Но, возможно, именно такой эффект и входил в замыслы постановщиков. В одном из интервью режиссер назвал комедию Чапека идеальным голливудским сценарием, а саму Монро -- бессмертным воплощением вечной женственности. Таким образом, опера Яначека и Чапека отчего-то оказывается сатирой на американскую киноиндустрию. Однако посрамление Голливуда в этом спектакле осуществляется голливудскими средствами. Во втором акте примадонна Марти в рыжем парике и зеленом платье, вовсе не похожая на Монро, появляется на сцене в лапе гигантского бутафорского Кинг-Конга. Очевидно, плюшевая обезьяна со светящимися красными глазами тоже несет какой-то символический обличительный смысл. Вот только опера Яначека, все персонажи которой в этой постановке предстают скорее непослушными марионетками, чем оперными героями, не слишком-то торопится этот смысл раскрывать. Музыка существует сама по себе, сценическая нелепица ей не мешает, но и не помогает.

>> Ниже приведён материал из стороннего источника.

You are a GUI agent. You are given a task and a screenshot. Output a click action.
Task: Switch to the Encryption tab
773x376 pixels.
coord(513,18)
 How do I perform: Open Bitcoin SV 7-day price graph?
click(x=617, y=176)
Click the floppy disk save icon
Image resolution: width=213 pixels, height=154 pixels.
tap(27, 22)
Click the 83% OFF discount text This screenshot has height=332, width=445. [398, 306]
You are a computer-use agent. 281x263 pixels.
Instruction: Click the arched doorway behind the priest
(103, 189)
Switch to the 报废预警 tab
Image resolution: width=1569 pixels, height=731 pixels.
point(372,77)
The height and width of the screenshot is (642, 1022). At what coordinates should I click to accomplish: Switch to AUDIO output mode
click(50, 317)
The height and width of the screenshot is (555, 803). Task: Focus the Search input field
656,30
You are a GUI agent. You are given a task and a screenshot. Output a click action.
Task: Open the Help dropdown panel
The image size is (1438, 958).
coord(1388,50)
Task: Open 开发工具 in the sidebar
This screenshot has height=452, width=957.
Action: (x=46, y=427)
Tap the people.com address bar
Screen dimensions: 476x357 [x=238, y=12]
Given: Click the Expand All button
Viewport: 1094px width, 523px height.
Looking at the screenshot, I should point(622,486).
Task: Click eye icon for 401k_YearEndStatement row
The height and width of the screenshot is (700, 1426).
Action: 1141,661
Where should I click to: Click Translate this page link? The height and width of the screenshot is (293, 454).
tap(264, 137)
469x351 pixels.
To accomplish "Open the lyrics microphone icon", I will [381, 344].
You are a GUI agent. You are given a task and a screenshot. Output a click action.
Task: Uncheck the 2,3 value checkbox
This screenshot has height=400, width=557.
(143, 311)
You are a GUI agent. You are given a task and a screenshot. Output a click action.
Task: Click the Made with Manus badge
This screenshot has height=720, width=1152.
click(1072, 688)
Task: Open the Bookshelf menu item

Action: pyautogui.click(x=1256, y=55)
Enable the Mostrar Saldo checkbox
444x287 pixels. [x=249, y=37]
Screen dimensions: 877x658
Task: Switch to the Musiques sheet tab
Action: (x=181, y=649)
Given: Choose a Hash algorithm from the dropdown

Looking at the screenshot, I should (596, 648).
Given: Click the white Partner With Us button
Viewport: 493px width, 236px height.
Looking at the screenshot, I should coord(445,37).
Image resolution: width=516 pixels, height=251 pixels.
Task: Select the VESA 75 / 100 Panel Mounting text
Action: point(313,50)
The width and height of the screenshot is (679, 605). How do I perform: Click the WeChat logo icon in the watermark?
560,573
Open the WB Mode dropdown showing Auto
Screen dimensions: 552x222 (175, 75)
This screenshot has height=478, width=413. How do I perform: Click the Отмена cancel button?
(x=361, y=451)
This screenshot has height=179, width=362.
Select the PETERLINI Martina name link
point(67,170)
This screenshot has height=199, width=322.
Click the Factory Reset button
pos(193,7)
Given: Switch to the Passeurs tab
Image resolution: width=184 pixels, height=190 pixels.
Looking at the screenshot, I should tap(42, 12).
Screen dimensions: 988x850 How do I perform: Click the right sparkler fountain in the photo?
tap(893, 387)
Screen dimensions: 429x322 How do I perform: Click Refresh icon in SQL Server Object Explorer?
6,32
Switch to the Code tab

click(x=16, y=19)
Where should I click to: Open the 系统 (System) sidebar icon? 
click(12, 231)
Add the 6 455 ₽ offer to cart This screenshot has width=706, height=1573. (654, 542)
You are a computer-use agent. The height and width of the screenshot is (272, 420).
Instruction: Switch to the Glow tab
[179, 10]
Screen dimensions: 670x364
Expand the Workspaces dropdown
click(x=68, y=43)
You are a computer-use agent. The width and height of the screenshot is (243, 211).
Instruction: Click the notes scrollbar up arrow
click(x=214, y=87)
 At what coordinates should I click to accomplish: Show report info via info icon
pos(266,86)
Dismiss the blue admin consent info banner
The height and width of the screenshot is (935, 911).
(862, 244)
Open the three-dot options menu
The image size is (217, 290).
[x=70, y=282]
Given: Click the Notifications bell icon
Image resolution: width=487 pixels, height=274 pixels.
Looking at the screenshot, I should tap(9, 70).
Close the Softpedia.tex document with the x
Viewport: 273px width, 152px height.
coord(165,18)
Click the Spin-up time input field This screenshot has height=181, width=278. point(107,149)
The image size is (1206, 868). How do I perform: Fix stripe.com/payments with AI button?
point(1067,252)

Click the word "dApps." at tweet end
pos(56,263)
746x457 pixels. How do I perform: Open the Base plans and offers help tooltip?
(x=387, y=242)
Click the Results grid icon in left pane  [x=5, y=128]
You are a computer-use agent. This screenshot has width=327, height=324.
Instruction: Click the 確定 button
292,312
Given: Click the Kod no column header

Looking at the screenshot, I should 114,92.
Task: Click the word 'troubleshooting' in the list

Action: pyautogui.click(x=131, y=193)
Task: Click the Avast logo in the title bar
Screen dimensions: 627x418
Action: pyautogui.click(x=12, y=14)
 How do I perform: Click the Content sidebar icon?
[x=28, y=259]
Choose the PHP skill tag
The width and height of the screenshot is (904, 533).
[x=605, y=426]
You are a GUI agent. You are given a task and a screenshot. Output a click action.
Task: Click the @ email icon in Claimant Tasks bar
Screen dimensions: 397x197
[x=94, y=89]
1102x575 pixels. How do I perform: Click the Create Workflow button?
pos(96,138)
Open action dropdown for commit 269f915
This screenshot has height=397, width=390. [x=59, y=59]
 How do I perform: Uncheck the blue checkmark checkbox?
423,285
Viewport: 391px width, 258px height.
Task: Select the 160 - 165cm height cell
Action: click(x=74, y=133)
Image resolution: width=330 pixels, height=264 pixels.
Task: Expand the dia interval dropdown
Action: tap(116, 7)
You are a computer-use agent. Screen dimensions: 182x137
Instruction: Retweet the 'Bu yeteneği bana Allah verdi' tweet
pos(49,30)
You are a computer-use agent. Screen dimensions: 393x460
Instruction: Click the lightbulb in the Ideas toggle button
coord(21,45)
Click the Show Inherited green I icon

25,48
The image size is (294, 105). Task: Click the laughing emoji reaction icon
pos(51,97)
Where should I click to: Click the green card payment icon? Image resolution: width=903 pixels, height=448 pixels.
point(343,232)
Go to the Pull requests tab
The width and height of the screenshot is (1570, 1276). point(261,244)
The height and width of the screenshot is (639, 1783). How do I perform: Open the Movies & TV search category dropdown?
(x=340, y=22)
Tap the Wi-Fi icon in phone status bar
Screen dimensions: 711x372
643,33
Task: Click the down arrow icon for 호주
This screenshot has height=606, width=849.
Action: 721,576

Чешский дирижер Томас Ханус, дебютировавший в Парижской опере этой постановкой, кажется, сделал все возможное, чтобы выделить певцов. Звучание оркестра (возможно, из-за специфической акустики «Опера Бастий») казалось несколько сдержанным, приглушенным, тогда как все без исключения солисты демонстрировали превосходные оперные голоса, и их вокальная щедрость расцвечивала речитативную сухость музыки и примиряла с ней. Ангела Деноке, исполнительница партии Эмилии Марти, и вовсе создала интонационный шедевр. Бесконечно обольстительная с самого начала, она покоряет всех мужчин не заемной красотой, но хрустальной вкрадчивостью интонаций, кошачьей пластикой фраз. В этой куколке с самого начала живет голос колдуньи, и кем бы она ни являлась -- хищницей или жертвой -- она всегда женственна настолько, насколько это позволяет музыка Яначека, и даже чуточку больше. И Мэрилин Монро тут абсолютно ни при чем.